Finally, the node functions as a managed state machine rather than a continuous stream, ensuring system stability. It utilizes a ROS service (/calibrate_height) to trigger detection only when the robot is static, preventing motion blur from corrupting the measurement. The integration of the PinholeCameraModel validates the intrinsics (focal length and principal point), allowing us to project rays from 2D pixels (u, v) into 3D space. Visual debugging tools embedded in the code—drawing the principal point and board center—allow operators to visually verify that the physical camera matches the mathematical model before calibration data is published.

Files

Pseudocode:
def process_frame(image):
    # 1. Detection: Find grid pattern in 2D image
    corners_2d = cv2.findChessboardCorners(image)
    
    if found:
        # 2. Refinement: Improve accuracy to sub-pixel level
        refined_corners = cv2.cornerSubPix(corners_2d)
        
        # 3. PnP Solver: Match 2D pixels to known 3D geometry
        # Returns position/rotation of board relative to Camera
        pose_in_camera = cv2.solvePnP(refined_corners, known_3d_points)
        
        # 4. Transformation: Convert to Robot Base Frame
        # Crucial for motion planning
        pose_in_base = tf_buffer.transform(pose_in_camera, 
                                          from="camera_link", 
                                          to="base_link")
        
        publish(pose_in_base)

Software B. Motion Planning: The 'Move' Node

This node acts as the system's "Brain," using a Finite State Machine to command the UR7e via MoveIt. It orchestrates the transition from visual alignment to tactile insertion.

1. The Control Loop (FSM)

2. Cartesian Path Planning

We prioritize Cartesian Path Planning over joint interpolation. By enforcing strictly linear motion, we prevent the arc-induced "perspective drift" common in joint moves. This ensures the camera remains perpendicular to the target throughout the descent, validating our coordinate transforms.

3. The "Shift"

The SHIFT state handles the critical hand-eye coordination. The code calculates the real-time inverse transform between camera_link and tool0, determining exactly how to position the gripper where the camera lens just was. This maneuver relies entirely on the accuracy of our calibration node, as the target becomes occluded by the robot itself.

Pseudocode:
state = "ALIGN"

while node_is_running:
    if state == "ALIGN":
        # Closed-loop Visual Servoing
        error_vector = get_usb_c_position()
        if magnitude(error_vector) < 1.0mm:
            state = "DIVE"
        else:
            # Move linearly to correct error
            move_cartesian(dx=error_vector.x, dy=error_vector.y)

    elif state == "DIVE":
        # Move straight down 12cm, maintaining X/Y lock
        move_cartesian(dz=-0.12)
        state = "SHIFT"

    elif state == "SHIFT":
        # The "Blind" Hand-Eye Swap
        # Calculate physical offset between camera lens and gripper tip
        offset = get_transform(from="camera_link", to="tool0")
        move_cartesian(offset) 
        state = "SPIRAL"

    elif state == "SPIRAL":
        # Hand off control to force feedback system
        trigger_service("/spiral_search")
        stop_cartesian_control()

Software C. Object Detection: The 'CV' Node

While the Calibration Node handles static alignment, the CV node is responsible for real-time target detection. Because the robot may approach the USB-C port from varying heights (changing the apparent size of the port), standard template matching is insufficient.

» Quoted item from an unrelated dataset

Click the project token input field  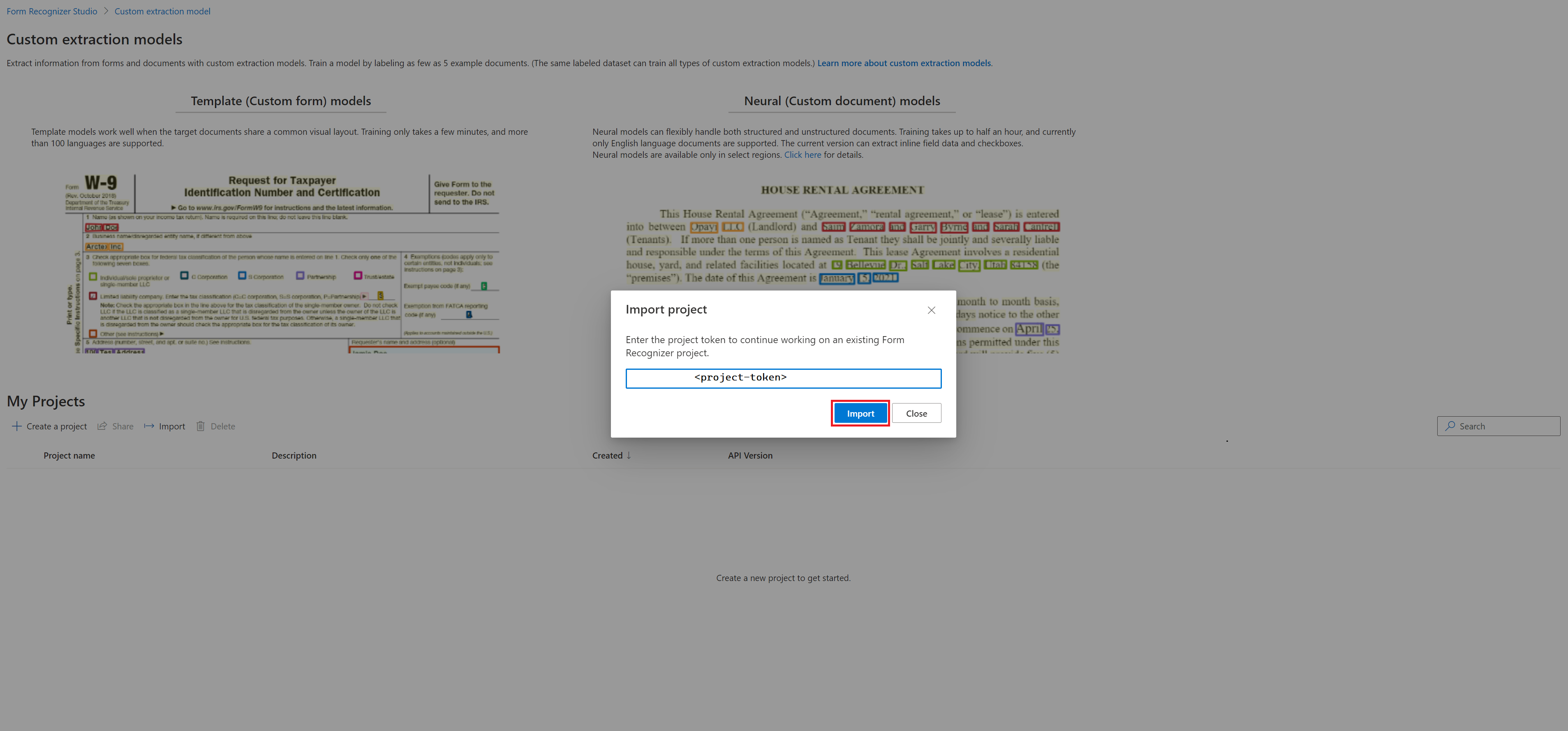coord(783,377)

To solve this, we implemented a Multi-Scale Template Matching pipeline. The algorithm iteratively resizes the template across a defined range (0.1% to 1.0% of the image area) to ensure scale invariance. We utilize Normalized Cross-Correlation (NCC) (cv2.TM_CCOEFF_NORMED) as our matching metric, which makes the system robust to global lighting changes—a critical feature for detecting metallic ports that reflect light unpredictably.

Correlation Heatmap

Figure C.1: Correlation Heatmap. Red areas indicate high probability matches (NCC > 0.8), while blue areas indicate low correlation.

Finally, to prevent false positives from cluttering the data, we apply Non-Maximum Suppression (NMS). This filters out overlapping bounding boxes, ensuring that only the single strongest detection candidate is published to the /usbc_pose topic.

Pseudocode:
def find_usbc_port(image, template):
    all_matches = []

    # 1. Multi-Scale Search
    # Iterate scale from 0.05% to 1.5% of image size
    for scale in linspace(min_scale, max_scale, 20):
        
        # Resize template to current scale
        resized_template = cv2.resize(template, scale)
        
        # 2. Normalized Cross-Correlation
        # Robust against brightness differences
        heatmap = cv2.matchTemplate(image, resized_template, TM_CCOEFF_NORMED)
        
        # 3. Thresholding
        locations = where(heatmap > 0.8)
        all_matches.append(locations, score)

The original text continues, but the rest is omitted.